- [Task objective]: Every entry below should be printed exactly.

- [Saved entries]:
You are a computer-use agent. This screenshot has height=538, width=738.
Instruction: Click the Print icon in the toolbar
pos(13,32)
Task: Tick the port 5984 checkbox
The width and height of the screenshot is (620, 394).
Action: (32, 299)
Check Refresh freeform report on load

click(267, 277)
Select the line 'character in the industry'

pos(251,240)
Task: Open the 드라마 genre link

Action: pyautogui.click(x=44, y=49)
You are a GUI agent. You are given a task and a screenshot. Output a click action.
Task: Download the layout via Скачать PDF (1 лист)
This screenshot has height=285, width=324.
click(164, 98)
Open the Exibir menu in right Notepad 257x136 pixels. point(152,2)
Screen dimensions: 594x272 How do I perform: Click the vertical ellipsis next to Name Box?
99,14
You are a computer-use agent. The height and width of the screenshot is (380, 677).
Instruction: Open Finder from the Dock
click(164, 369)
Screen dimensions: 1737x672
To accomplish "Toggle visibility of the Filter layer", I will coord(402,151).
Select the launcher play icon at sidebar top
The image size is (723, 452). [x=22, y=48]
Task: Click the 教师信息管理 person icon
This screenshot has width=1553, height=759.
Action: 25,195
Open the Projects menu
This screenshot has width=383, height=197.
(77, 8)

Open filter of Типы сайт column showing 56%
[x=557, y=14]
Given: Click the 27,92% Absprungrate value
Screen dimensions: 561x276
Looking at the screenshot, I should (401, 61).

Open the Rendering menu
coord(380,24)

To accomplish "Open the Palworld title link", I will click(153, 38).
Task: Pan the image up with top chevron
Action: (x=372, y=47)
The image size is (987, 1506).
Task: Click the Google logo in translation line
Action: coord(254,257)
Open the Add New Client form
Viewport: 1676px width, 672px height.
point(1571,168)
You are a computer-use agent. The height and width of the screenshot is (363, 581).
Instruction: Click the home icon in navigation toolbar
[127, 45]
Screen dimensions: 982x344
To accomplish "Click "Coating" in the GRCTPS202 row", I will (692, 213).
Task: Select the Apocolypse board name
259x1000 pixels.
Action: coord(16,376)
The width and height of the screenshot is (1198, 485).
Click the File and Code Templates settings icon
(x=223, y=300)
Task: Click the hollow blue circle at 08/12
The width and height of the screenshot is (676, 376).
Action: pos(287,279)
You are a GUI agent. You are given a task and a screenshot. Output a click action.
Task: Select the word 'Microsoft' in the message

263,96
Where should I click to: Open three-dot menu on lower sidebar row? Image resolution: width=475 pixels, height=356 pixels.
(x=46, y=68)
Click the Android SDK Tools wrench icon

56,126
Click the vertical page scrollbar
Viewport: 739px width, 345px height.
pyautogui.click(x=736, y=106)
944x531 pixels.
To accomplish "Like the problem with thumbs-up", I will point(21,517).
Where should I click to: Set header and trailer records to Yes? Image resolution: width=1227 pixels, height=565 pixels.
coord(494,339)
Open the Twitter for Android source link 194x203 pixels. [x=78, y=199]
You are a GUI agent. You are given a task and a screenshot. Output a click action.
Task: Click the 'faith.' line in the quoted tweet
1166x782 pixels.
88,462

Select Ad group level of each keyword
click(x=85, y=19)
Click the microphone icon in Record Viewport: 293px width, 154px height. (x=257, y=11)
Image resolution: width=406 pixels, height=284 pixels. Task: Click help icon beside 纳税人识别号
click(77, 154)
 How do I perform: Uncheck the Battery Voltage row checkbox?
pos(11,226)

- [Task output]:
You are a computer-use agent. This screenshot has height=538, width=738.
Instruction: Click the Print icon in the toolbar
pos(13,32)
Task: Tick the port 5984 checkbox
The width and height of the screenshot is (620, 394).
Action: (32, 299)
Check Refresh freeform report on load

click(267, 277)
Select the line 'character in the industry'

pos(251,240)
Task: Open the 드라마 genre link

Action: pyautogui.click(x=44, y=49)
You are a GUI agent. You are given a task and a screenshot. Output a click action.
Task: Download the layout via Скачать PDF (1 лист)
This screenshot has height=285, width=324.
click(164, 98)
Open the Exibir menu in right Notepad 257x136 pixels. point(152,2)
Screen dimensions: 594x272 How do I perform: Click the vertical ellipsis next to Name Box?
99,14
You are a computer-use agent. The height and width of the screenshot is (380, 677).
Instruction: Open Finder from the Dock
click(164, 369)
Screen dimensions: 1737x672
To accomplish "Toggle visibility of the Filter layer", I will coord(402,151).
Select the launcher play icon at sidebar top
The image size is (723, 452). [x=22, y=48]
Task: Click the 教师信息管理 person icon
This screenshot has width=1553, height=759.
Action: 25,195
Open the Projects menu
This screenshot has width=383, height=197.
(77, 8)

Open filter of Типы сайт column showing 56%
[x=557, y=14]
Given: Click the 27,92% Absprungrate value
Screen dimensions: 561x276
Looking at the screenshot, I should (401, 61).

Open the Rendering menu
coord(380,24)

To accomplish "Open the Palworld title link", I will click(153, 38).
Task: Pan the image up with top chevron
Action: (x=372, y=47)
The image size is (987, 1506).
Task: Click the Google logo in translation line
Action: coord(254,257)
Open the Add New Client form
Viewport: 1676px width, 672px height.
point(1571,168)
You are a computer-use agent. The height and width of the screenshot is (363, 581).
Instruction: Click the home icon in navigation toolbar
[127, 45]
Screen dimensions: 982x344
To accomplish "Click "Coating" in the GRCTPS202 row", I will (692, 213).
Task: Select the Apocolypse board name
259x1000 pixels.
Action: coord(16,376)
The width and height of the screenshot is (1198, 485).
Click the File and Code Templates settings icon
(x=223, y=300)
Task: Click the hollow blue circle at 08/12
The width and height of the screenshot is (676, 376).
Action: pos(287,279)
You are a GUI agent. You are given a task and a screenshot. Output a click action.
Task: Select the word 'Microsoft' in the message

263,96
Where should I click to: Open three-dot menu on lower sidebar row? Image resolution: width=475 pixels, height=356 pixels.
(x=46, y=68)
Click the Android SDK Tools wrench icon

56,126
Click the vertical page scrollbar
Viewport: 739px width, 345px height.
pyautogui.click(x=736, y=106)
944x531 pixels.
To accomplish "Like the problem with thumbs-up", I will point(21,517).
Where should I click to: Set header and trailer records to Yes? Image resolution: width=1227 pixels, height=565 pixels.
coord(494,339)
Open the Twitter for Android source link 194x203 pixels. [x=78, y=199]
You are a GUI agent. You are given a task and a screenshot. Output a click action.
Task: Click the 'faith.' line in the quoted tweet
1166x782 pixels.
88,462

Select Ad group level of each keyword
click(x=85, y=19)
Click the microphone icon in Record Viewport: 293px width, 154px height. (x=257, y=11)
Image resolution: width=406 pixels, height=284 pixels. Task: Click help icon beside 纳税人识别号
click(77, 154)
 How do I perform: Uncheck the Battery Voltage row checkbox?
pos(11,226)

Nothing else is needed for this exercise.